Así, se señala que la tolerancia a las creencias ajenas debería pasar
por una prohibición autoimpuesta de expresarse sobre cualquier
manifestación religiosa que pueda “herir la susceptibilidad” de una
comunidad determinada. A eso le llamarían “respeto” para vivir en paz.
La premisa de tal argumento parte de que el concepto de libertad no
puede ser reducido a una patente de corso para ofender las creencias (en
este caso religiosas) de otros en aras de una absoluta “tolerancia”
para el agravio. Así, se afirma implícitamente la idea de que la
religiosidad y sus diversas manifestaciones no ofenden a nadie, quizá en
el presupuesto de que nada que venga de Dios ofende. Esto, por
supuesto, es una visión egocéntrica y fanática del mundo.
Conozco a muchos, a contrario sensu, a los que podría parecerle
agraviante para la “razón humana” el hecho de pasear en andas una imagen
morada (en el siglo XVIII había varios de
esos). O persignarse. O arrodillarse frente a un crucifijo. ¿Y por qué
alguien no podría tomar por ofensivo un culto divino presidido por una
mujer que imparte sacramentos cristianos? Entonces, ¿cuál es la medida
del agravio? Seamos bien claros. Es gracias a una sociedad democrática
que no se adscribe a ningún credo que fulano se puede persignar, mengano
arrodillarse tres veces al día hacia la Meca, zutano cruzarse de brazos
en el sabbath y perencejo despotricar contra todos los anteriores. Y
para las ofensas existe, por supuesto, la justicia. No la divina, sino
la de la Constitución y las leyes del Estado republicano.

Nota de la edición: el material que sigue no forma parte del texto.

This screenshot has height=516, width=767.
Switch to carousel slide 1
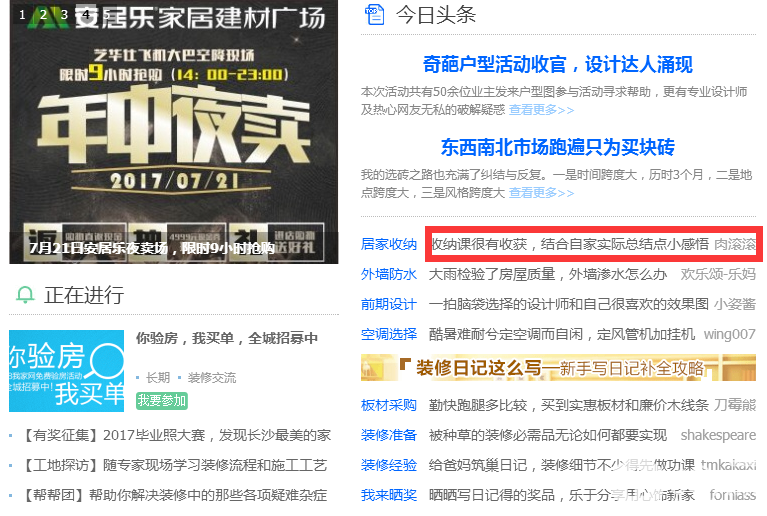[x=22, y=15]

Pero son esas leyes las que repugnan precisamente a aquellos que
ponen sus creencias religiosas como centro del “respeto universal” y
que, aun sin tratarse de musulmanes, consideran que los que se burlan de
Dios están bien muertos. Y eso es a lo que llamamos fanatismo, poco
importa que sea musulmán, judío, católico o evangélico.

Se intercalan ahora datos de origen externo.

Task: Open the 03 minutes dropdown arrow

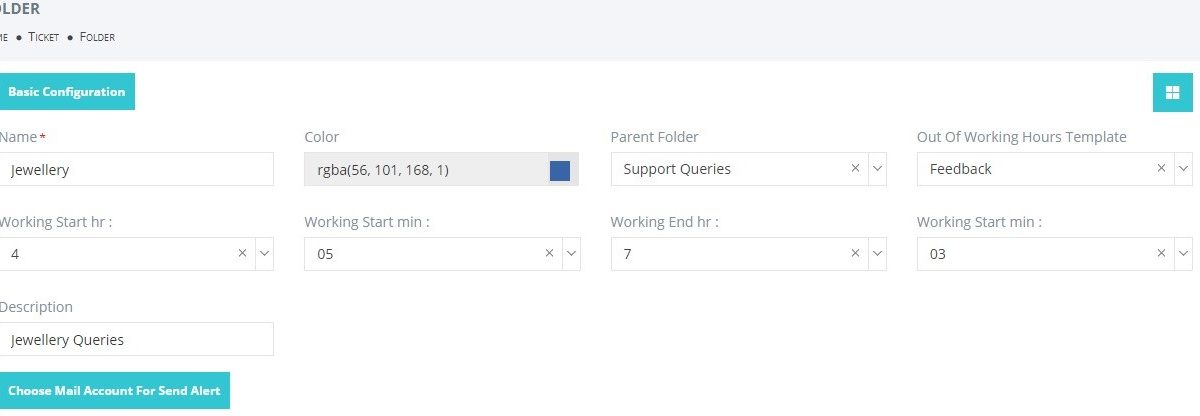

Por ejemplo, ¿en qué ofende la minoría cristiana copta la
sensibilidad del islam en Egipto para que sus miembros sean perseguidos o
asesinados? ¿Cuál es la provocación de los sunitas contra los chiitas
—grupos musulmanes ambos— en Iraq o en Siria para morir decapitados? La
respuesta es muy simple. La ofensa, la provocación es EXISTIR. Porque así es el fanatismo. No pide respeto: exige sumisión absoluta o la aniquilación total.
En ese sentido, poco importa cuánto “respeto” presentemos al
fanatismo para vivir en “paz”. Nunca será suficiente si ese respeto no
significa, a la larga, abjurar de todas nuestras creencias para
someternos a las suyas, exclusivas y excluyentes.
El fanatismo es, pues, el enemigo jurado de esa cultura de la
libertad bajo cuya protección florecen mil credos. Y precisamente para
los fanáticos, de lo que se trata es que no existan mil, sino uno solo.
Por eso no deben pasar, sea que adoren la media luna, la cruz, una
estrella, una vagina o un pene.
Gran parte de las dificultades por las que atraviesa el mundo se debe a que los ignorantes están completamente seguros, y los inteligentes llenos de dudas.